The objective is there is one of the most radical changes he introduced. GUD managers work to a key performance indicator: cash value added. Every GUD business is expected to exceed 10% weighted average cost of capital (the rate that a company is expected to pay, on average, to all its security holders to finance its assets). Businesses are measured on the improvement in the cash value added over the prior year. (CVA is the amount of cash generated by a company through its operations. It is computed by subtracting the ‘operating cash flow demand’ from the ‘operating cash flow’ from the cash flow statement.) Every year, the budget is set for each division and the weighted average cost of capital varies from business to business. If, for example, it is set at 17% and the business comes in at 18%, the managers will get bonuses. There’s no bonus if they come in at 16%.

And what happens if that manager is not tracking well? “We either work out a way where they’re going to track properly or I’ll bring someone else in,’’ he says.

The budget process is everything, he says. “We have one planning process and that’s the budget,’’ he says.  “I don’t believe in five-year strategic plans. I think that’s a waste of time and waste of paper because if you get the first assumption wrong, it’s wrong for the next five years.  You are allowed to have a strategic mud map that says in a perfect world, this is where we like to have things, but I can’t see past one month.”

Management teams in every business have to be part of that budget process.  “Each department has to have absolute input. They all have to sign off that this budget is the agreed budget for the year. They have to take ownership of it, or it will fail.”

Running a kettles-to-farm pumps business requires a special approach to leadership. “You’re managing different markets and different drivers and you’ve got a lot of stuff in your head but you have to treat each of those businesses separately and that does take leadership,’’ he says.

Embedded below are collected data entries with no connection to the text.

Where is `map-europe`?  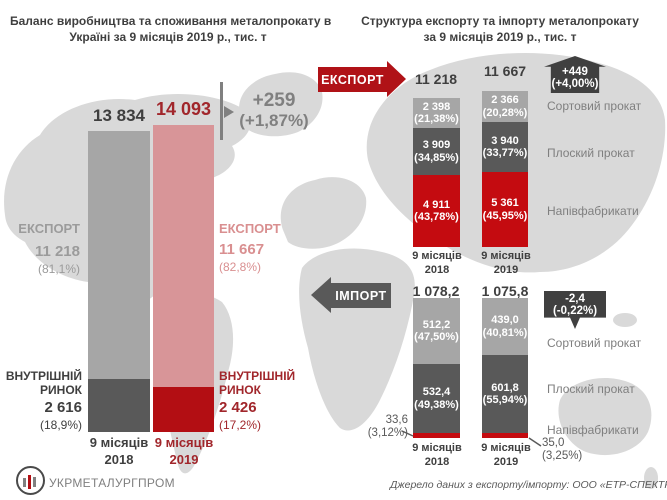 map-europe is located at coordinates (324, 213).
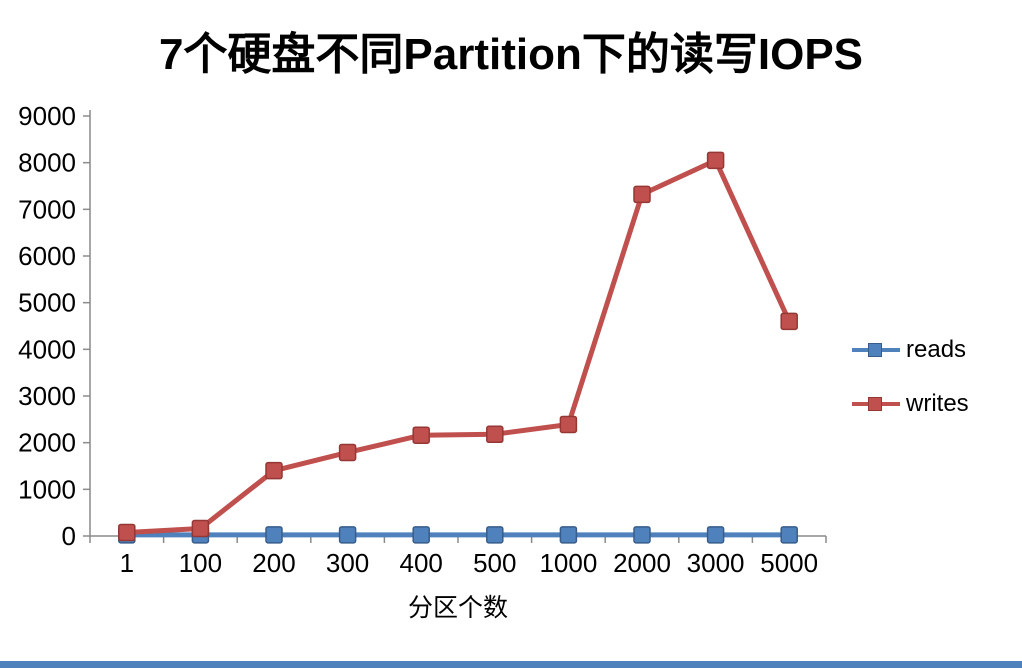  Describe the element at coordinates (274, 563) in the screenshot. I see `svg-text: 200` at that location.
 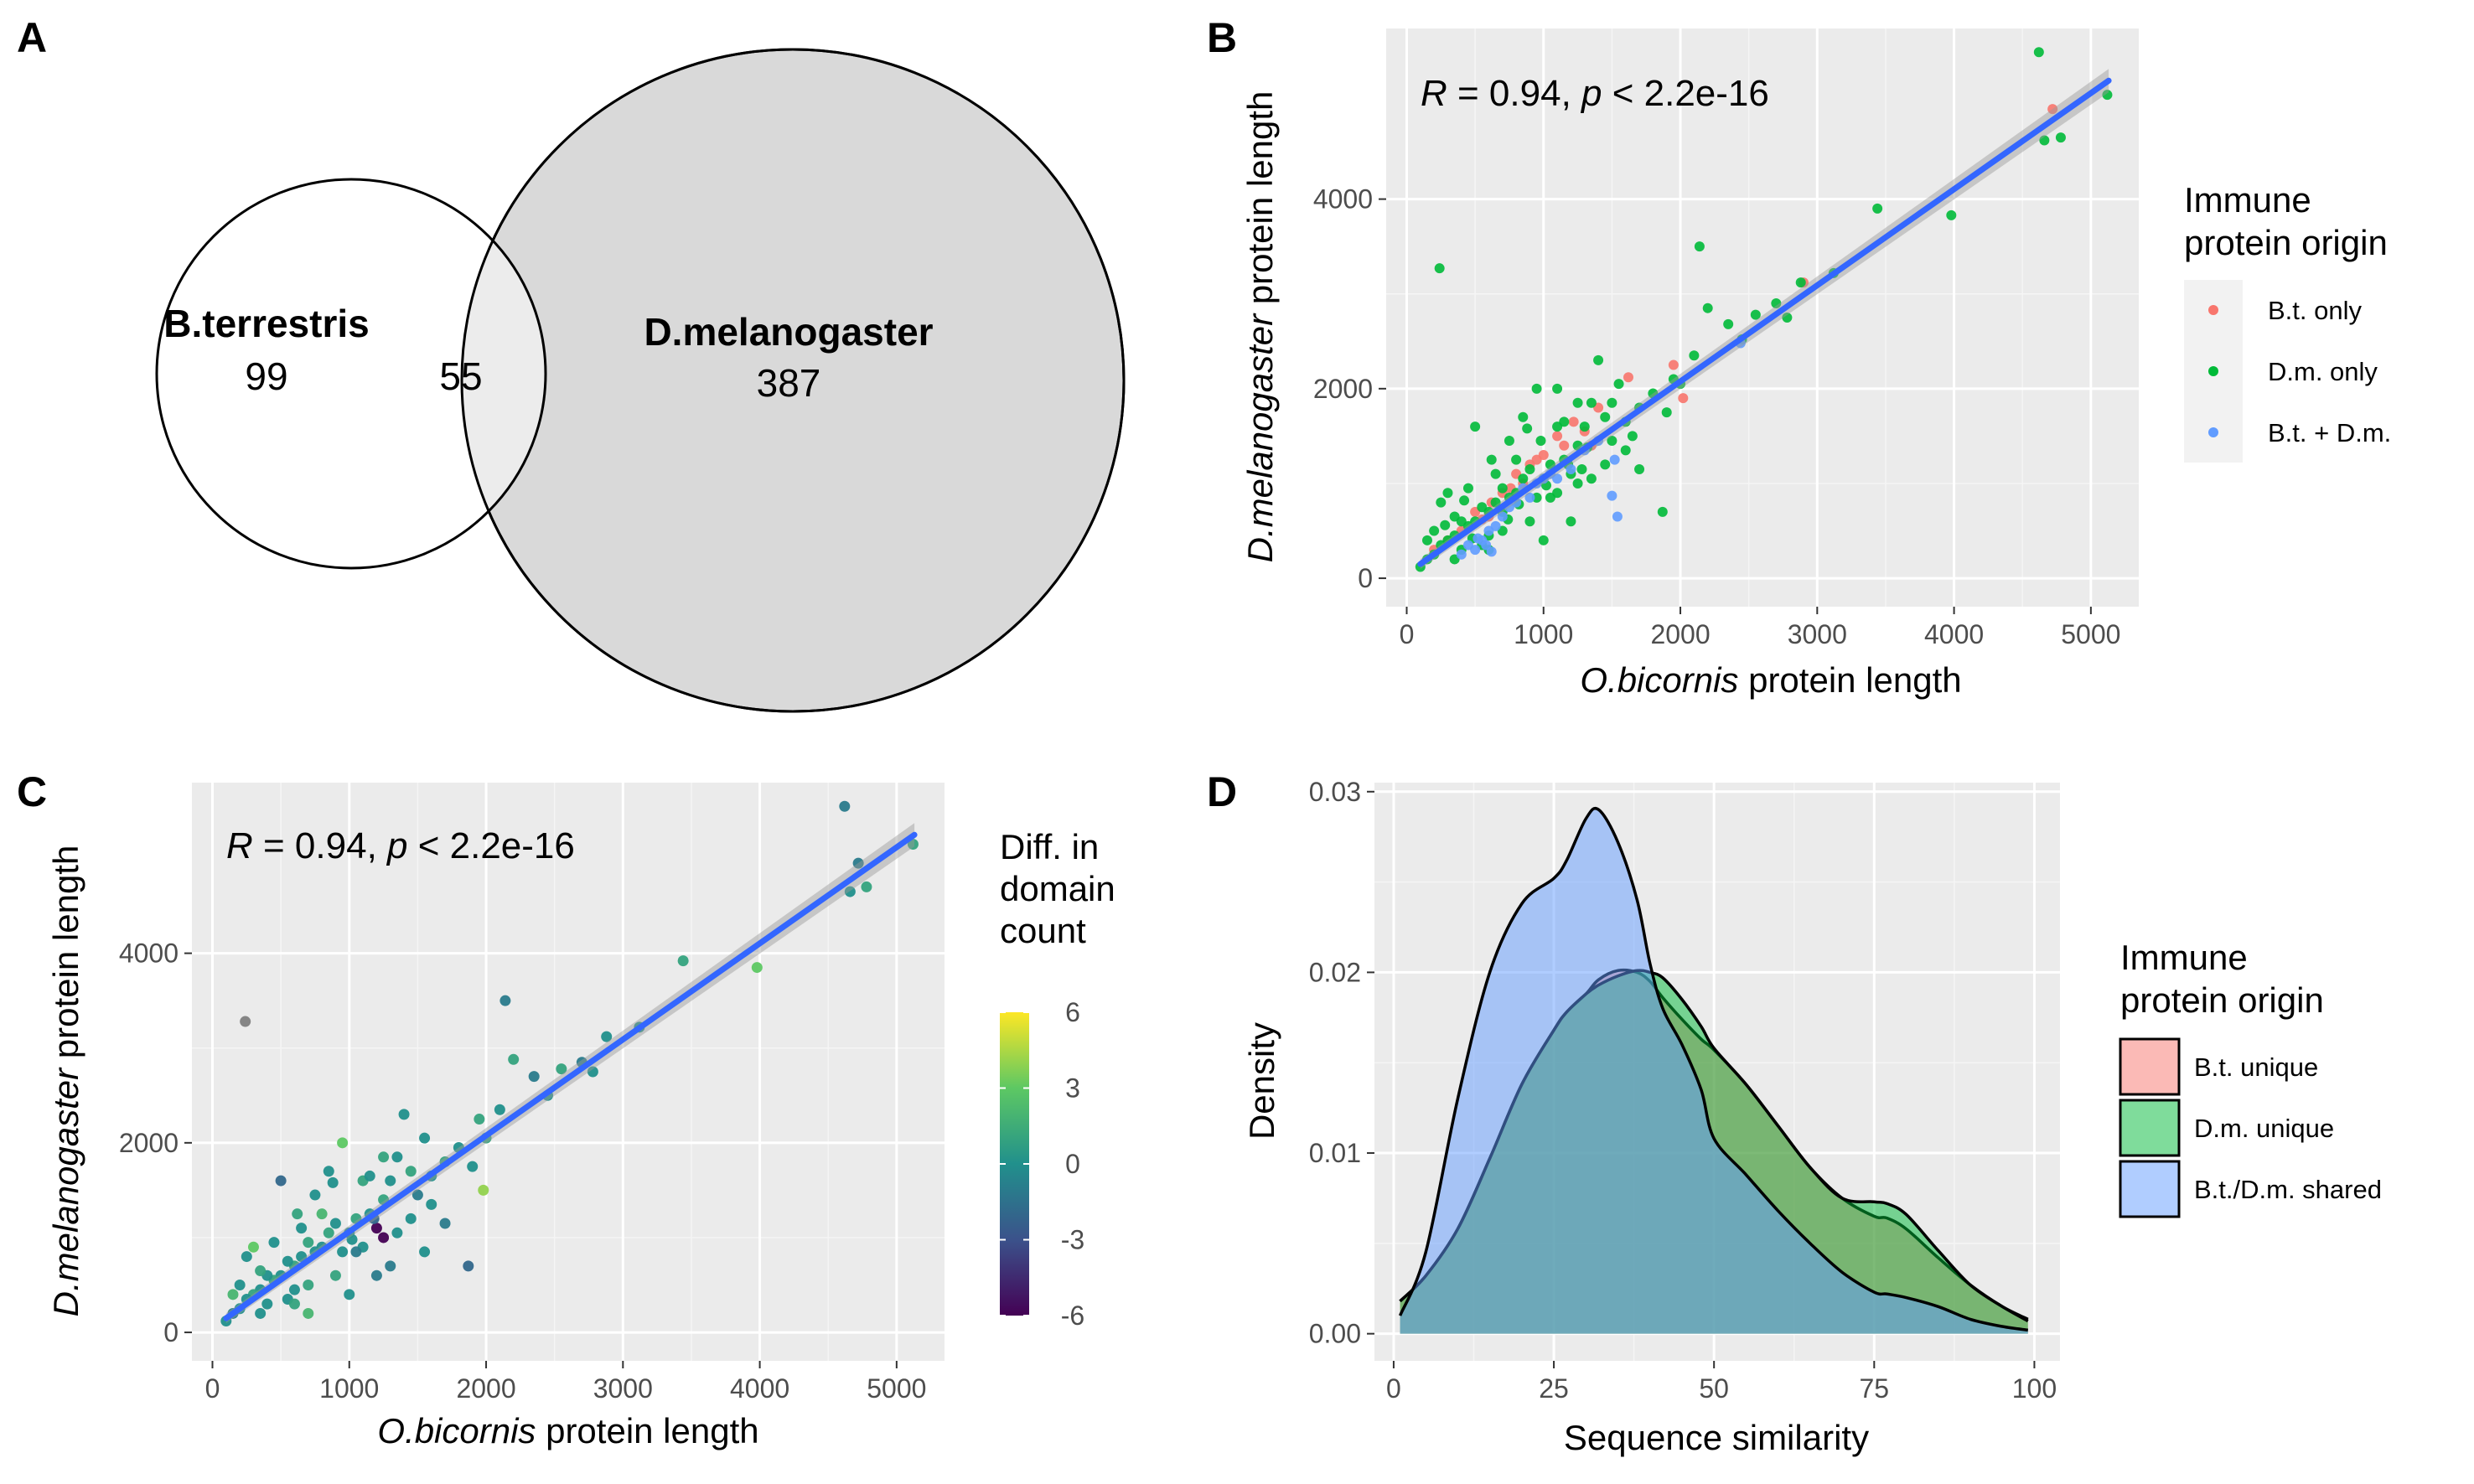 I want to click on panel-a-letter: A, so click(x=32, y=38).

“I look at each business on a silo basis. I don’t look at it as a conglomerate, I look at each business differently and I measure each business differently. I’m not prescriptive about it.”

While managers are empowered, Campbell is totally hands-on. “With the Australian businesses, I am at every business meeting every month,’’ he says. “We go through the results and we talk about what’s happening next month and the month after that.”

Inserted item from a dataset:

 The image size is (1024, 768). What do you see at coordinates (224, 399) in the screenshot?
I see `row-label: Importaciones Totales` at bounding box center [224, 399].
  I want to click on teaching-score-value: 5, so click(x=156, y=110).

He also turns up at the meetings of GUD businesses in New Zealand, Malaysia and China and chairs the company’s Occupational Health and Safety committee. “I want to know we have a co-ordinated approach to occupational health and safety. If I see a key in a forklift and the driver is not there, I want the driver, I want the leading hand and I want to know what the Christ is going on,’’ he says.

If there are any lessons in Campbell’s style, it’s this: every manager there knows exactly what he expects.

As Campbell sees it, real leadership is about making sure everyone is toeing the same line. “To get people aligned with your goals, you have to show leadership. It’s autocratic but I have been here long enough and everyone knows my hot buttons and they know what I expect out of the business and what I expect of their performance. If they can’t do it, I’ll get someone who will.”

In the end, he says, it comes down to one thing. “I think you have to have a fair amount of self-belief.  Not self-confidence but the self-belief to have thought through what has to be done.”